In-ear ECG Signal Enhancement with Denoising Convolutional Autoencoders
This addresses noise issues in in-ear ECG signals for consumer wearable health monitoring, but it is incremental as it applies an existing method to a new domain.
The study tackled the problem of noisy in-ear ECG recordings by developing a denoising convolutional autoencoder, resulting in a median SNR increase of 5.9 dB and a 70% reduction in heart rate estimation error.
The cardiac dipole has been shown to propagate to the ears, now a common site for consumer wearable electronics, enabling the recording of electrocardiogram (ECG) signals. However, in-ear ECG recordings often suffer from significant noise due to their small amplitude and the presence of other physiological signals, such as electroencephalogram (EEG), which complicates the extraction of cardiovascular features. This study addresses this issue by developing a denoising convolutional autoencoder (DCAE) to enhance ECG information from in-ear recordings, producing cleaner ECG outputs. The model is evaluated using a dataset of in-ear ECGs and corresponding clean Lead I ECGs from 45 healthy participants.

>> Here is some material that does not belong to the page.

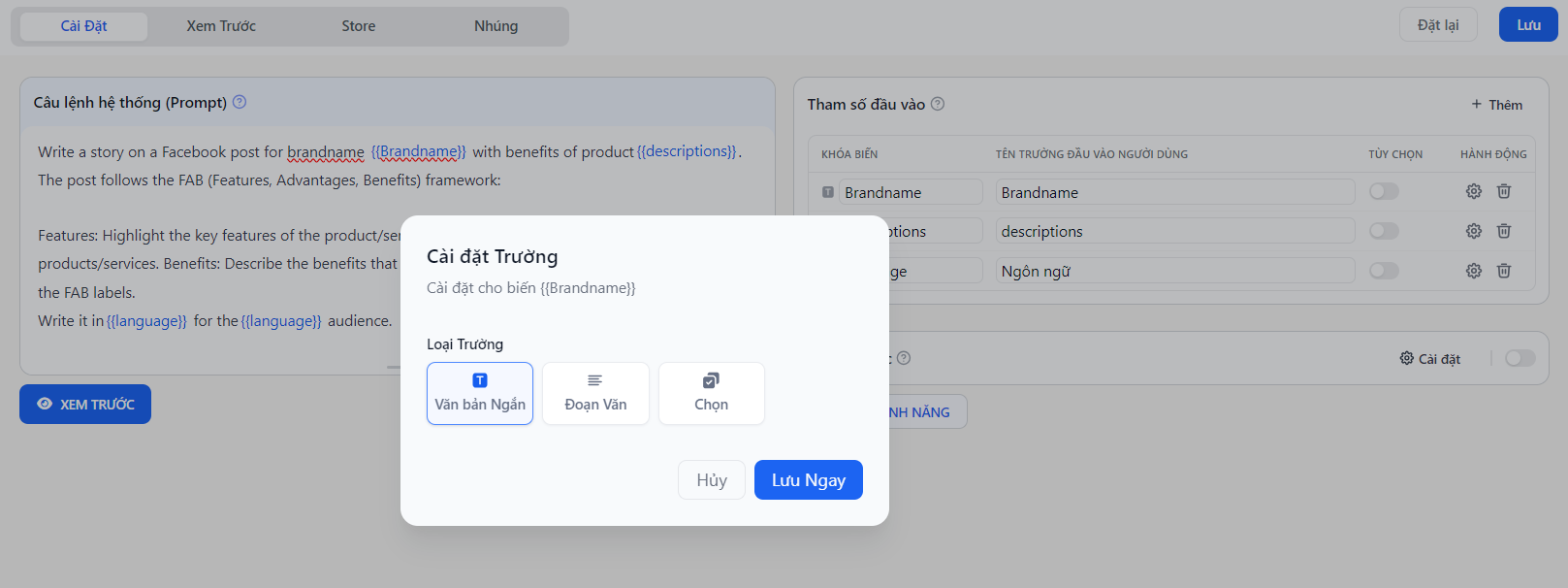Click help icon beside Câu lệnh hệ thống
Image resolution: width=1568 pixels, height=588 pixels.
pos(240,102)
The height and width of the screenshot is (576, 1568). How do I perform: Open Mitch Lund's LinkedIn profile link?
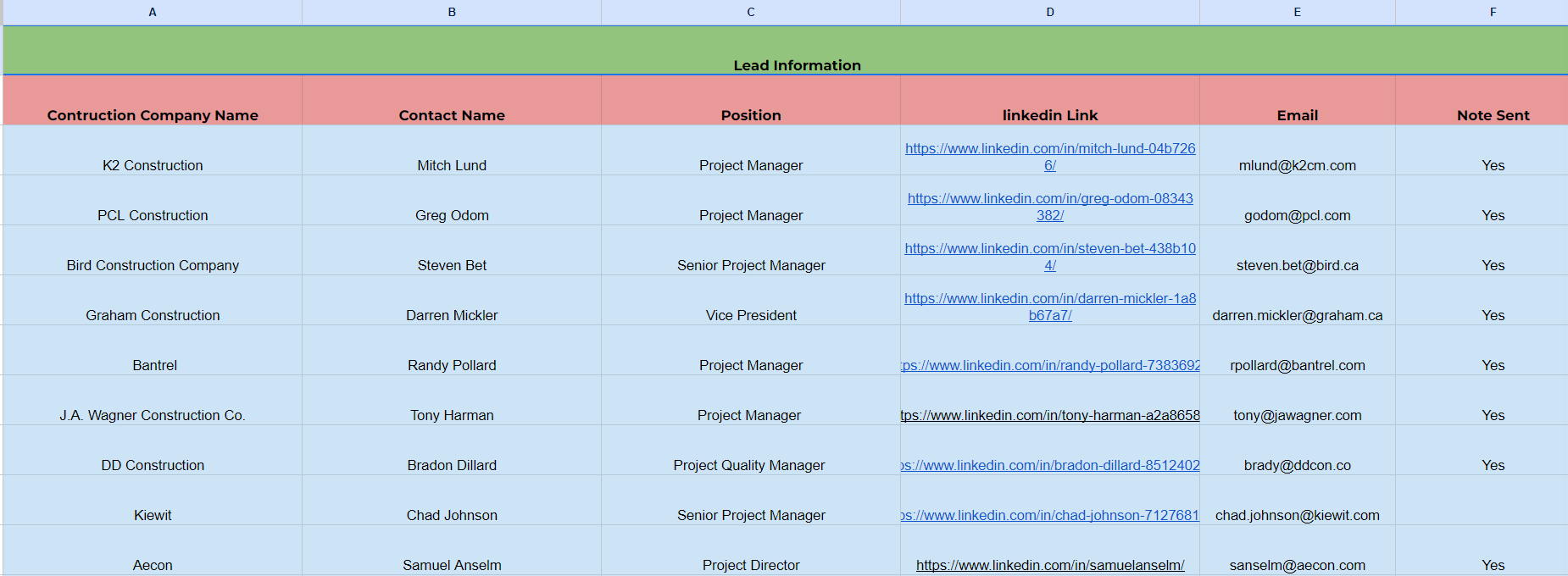1049,149
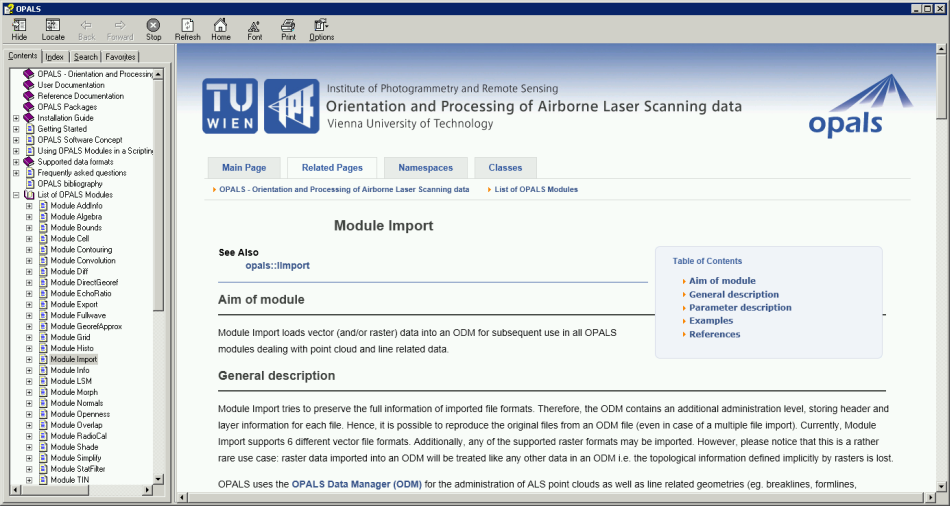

The results demonstrate a substantial improvement in signal-to-noise ratio (SNR), with a median increase of 5.9 dB. Additionally, the model significantly improved heart rate estimation accuracy, reducing the mean absolute error by almost 70% and increasing R-peak detection precision to a median value of 90%. We also trained and validated the model using a synthetic dataset, generated from real ECG signals, including abnormal cardiac morphologies, corrupted by pink noise. The results obtained show effective removal of noise sources with clinically plausible waveform reconstruction ability.